Vivian Gornick Wiki
Vivian Gornick, who was born on June 14. 1935 in Bronx, New York is an American critic, journalist, essayist, and memoirist. She has written about herself in friendship, in marriage, as a daughter, as a woman living alone in New York, as a writer who has difficulty with writing.
There are moments when she describes her struggles and her failures in love and works with such calm candor it seems that there is nothing about herself that she is afraid to see.

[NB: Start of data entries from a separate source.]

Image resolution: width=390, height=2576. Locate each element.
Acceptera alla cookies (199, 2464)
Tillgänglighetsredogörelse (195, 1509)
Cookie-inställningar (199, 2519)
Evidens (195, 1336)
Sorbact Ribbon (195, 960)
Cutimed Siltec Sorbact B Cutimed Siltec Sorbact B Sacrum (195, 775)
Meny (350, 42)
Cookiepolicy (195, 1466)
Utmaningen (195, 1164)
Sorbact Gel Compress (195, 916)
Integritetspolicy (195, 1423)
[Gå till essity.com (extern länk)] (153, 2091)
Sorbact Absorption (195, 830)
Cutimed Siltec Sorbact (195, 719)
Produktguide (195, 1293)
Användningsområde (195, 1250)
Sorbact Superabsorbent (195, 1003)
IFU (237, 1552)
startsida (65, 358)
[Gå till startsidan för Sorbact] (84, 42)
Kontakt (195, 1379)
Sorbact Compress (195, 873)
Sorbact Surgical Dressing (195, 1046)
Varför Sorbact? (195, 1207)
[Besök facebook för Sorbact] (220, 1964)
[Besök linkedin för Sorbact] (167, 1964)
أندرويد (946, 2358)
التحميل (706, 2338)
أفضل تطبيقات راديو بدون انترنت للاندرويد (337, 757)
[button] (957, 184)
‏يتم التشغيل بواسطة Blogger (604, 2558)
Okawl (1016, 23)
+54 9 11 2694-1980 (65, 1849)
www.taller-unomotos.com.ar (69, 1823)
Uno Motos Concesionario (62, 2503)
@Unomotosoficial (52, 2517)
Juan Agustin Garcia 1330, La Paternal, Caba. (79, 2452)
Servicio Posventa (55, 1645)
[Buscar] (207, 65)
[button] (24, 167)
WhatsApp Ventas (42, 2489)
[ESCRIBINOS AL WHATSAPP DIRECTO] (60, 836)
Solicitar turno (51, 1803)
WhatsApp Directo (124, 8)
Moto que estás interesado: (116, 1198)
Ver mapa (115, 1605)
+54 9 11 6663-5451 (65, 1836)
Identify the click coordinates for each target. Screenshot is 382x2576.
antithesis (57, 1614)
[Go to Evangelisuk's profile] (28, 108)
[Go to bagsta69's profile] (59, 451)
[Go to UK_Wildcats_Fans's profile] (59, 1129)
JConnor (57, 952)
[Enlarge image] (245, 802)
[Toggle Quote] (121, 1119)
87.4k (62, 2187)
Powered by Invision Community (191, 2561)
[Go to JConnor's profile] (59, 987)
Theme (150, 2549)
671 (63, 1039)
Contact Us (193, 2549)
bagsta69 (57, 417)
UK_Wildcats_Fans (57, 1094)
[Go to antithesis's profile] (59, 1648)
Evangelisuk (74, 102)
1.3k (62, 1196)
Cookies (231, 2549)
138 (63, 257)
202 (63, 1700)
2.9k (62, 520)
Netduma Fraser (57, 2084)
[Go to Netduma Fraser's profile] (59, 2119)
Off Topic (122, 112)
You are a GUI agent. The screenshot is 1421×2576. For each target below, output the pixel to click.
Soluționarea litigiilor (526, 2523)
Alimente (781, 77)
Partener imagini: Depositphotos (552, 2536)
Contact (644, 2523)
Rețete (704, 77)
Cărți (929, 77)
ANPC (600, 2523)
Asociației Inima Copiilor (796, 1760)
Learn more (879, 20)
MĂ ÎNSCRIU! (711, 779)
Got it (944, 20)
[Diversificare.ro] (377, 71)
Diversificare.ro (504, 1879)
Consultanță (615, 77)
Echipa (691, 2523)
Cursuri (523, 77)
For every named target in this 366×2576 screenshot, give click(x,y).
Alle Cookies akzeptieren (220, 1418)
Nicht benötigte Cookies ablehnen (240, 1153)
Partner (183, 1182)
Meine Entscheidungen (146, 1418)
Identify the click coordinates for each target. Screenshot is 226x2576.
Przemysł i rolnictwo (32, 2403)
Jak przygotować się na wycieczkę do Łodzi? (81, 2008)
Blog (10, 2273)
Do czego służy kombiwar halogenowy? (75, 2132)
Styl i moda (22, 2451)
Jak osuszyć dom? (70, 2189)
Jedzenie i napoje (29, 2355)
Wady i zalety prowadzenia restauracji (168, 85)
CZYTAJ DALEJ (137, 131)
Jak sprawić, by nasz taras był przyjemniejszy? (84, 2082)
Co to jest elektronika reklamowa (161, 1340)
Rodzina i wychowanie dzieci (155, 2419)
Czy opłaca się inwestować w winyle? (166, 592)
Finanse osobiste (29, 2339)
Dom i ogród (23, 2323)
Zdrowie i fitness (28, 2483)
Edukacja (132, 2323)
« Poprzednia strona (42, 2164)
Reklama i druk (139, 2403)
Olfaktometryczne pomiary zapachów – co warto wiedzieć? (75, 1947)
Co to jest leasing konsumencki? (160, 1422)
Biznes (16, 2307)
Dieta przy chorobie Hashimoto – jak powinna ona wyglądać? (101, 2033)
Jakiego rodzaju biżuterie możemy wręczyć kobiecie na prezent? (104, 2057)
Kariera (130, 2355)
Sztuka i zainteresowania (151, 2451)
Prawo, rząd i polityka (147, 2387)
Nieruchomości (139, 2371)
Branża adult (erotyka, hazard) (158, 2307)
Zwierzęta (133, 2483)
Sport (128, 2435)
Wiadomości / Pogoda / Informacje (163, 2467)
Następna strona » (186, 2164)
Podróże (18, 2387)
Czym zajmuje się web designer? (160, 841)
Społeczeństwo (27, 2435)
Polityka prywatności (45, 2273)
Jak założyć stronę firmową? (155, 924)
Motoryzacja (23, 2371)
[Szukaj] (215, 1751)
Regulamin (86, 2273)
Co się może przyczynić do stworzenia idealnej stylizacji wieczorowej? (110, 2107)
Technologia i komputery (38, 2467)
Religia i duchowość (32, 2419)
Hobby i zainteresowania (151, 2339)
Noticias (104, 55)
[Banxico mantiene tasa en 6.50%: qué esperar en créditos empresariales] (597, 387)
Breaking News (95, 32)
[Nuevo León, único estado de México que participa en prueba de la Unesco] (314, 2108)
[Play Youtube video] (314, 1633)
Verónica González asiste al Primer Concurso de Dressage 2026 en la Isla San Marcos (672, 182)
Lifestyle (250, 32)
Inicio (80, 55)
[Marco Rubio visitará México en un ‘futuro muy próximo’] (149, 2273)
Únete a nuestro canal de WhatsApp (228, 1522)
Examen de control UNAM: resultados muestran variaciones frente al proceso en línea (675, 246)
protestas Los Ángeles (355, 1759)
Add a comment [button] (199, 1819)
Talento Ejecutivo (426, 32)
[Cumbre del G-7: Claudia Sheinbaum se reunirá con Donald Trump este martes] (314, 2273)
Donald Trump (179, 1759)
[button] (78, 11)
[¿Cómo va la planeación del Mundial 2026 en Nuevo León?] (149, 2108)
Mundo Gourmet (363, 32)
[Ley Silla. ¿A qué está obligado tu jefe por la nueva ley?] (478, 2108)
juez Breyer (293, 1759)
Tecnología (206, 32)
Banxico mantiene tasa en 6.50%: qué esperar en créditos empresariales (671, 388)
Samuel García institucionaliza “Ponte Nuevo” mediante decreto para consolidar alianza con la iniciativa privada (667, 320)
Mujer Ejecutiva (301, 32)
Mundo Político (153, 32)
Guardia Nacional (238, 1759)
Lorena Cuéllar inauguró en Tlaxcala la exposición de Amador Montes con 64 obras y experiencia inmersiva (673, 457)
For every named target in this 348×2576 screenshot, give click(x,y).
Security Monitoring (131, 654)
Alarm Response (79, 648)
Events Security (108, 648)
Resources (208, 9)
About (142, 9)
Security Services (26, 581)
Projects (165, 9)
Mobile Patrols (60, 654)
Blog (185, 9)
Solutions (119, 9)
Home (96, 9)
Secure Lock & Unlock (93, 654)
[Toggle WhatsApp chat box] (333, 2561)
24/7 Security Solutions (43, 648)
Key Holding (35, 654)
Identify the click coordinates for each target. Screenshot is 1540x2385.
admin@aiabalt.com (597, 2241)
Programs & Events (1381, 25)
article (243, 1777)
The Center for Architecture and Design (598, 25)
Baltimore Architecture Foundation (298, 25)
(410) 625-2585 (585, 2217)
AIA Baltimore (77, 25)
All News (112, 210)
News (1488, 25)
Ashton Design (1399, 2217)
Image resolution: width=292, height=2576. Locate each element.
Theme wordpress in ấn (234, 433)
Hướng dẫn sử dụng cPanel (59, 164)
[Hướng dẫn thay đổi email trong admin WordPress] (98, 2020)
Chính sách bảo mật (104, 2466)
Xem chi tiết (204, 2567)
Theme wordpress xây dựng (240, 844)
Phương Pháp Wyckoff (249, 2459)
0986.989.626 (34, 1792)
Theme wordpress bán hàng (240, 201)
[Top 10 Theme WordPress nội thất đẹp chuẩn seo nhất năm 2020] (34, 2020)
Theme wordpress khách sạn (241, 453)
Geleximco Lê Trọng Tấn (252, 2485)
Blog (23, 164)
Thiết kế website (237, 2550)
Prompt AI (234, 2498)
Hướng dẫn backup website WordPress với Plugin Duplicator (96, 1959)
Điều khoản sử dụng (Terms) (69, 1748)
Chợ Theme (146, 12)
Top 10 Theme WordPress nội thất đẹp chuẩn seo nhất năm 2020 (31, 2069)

Her memoirs include Fierce Attachments 1987, about her childhood in the Bronx and her lifelong antagonism with her mother, and Approaching Eye Level (1996), a collection of essays about her life as one loner among many in Manhattan. Of the awards and honors, she has won for her work, the most recent is the selection of her “Letter from Greenwich Village”.
Vivian Gornick Age
Vivian Gornick is an American critic, journalist, essayist, and memoirist. She was born on 14th June 1935 in The Bronx, New York, NY, She is 83 years old as 2018. She received a B.A. from City College in 1957 and an M.A. from New York University in 1960. After working in book publishing, she became a reporter for the Village Voice in 1969 and was soon assigned to cover the feminist movement, whose insights would strongly influence her work. She began writing criticism, mainly for the Voice and The Nation, when relations between men and women were changing fast, and she registered those changes in her own reading.
Vivian Gornick Husband
Her Ukrainian-born parents, whom Gornick describes as “harried, working-class immigrants,” were committed socialists who met and married in New York. Since leaving the Village Voice, she has divided her time between freelance writing and teaching in creative writing programs. She has been married and divorced twice.
Vivian Gornick Books
Most Popular Books
- Fierce Attachments
- The Situation and the Story: The Art of Personal Narrative
- Mirror, Mirror on the Wall: Women Writers Explore Their Favorite Fairy Tales
- Approaching Eye Level
- The romance of American Communism
Vivian Cornick The romance of American Communism
What the author does is to bring alive the many people who sincerely believed that building Communism in America would lead to a better life.
I have known some of these people and was always curious to learn more about who they were, how they came to their actions and what became of them after the collapse of their dream.
Most of them were deeply idealistic on one hand and on the other hand they also could be very difficult to be with. Communism became their religion and they could be quite insistent that it was the only way. This black and white view of life comes through in the book.
The book could very well be describing the lives of religious fanatics and, in a way, they were. Their church was the Communist Party, USA and their holy land was the USSR. Neither could do any wrong.
The Odd Woman and The City
A contentious, deeply moving ode to friendship, love, and urban life in the spirit of Fierce Attachments
A memoir of self-discovery and the dilemma of connection in our time, The Odd Woman and the City explores the rhythms, chance encounters, and ever-changing friendships of urban life that forge the sensibility of a fiercely independent woman who has lived out her conflicts, not her fantasies, in a city (New York) that has done the same.
Running steadily through the book is her’s an exchange of more than twenty years with Leonard, a gay man who is sophisticated about his own unhappiness, whose friendship has “shed more light on the mysterious nature of ordinary human relations than has any other intimacy” she has known.
The exchange between Gornick and Leonard acts as a Greek chorus to the main action of the narrator’s continual engagement on the street with grocers, derelicts, and doormen; people on the bus, cross-dressers on the corner, and acquaintances by the handful. In Leonard she sees herself reflected plain; out on the street, she makes sense of what she sees.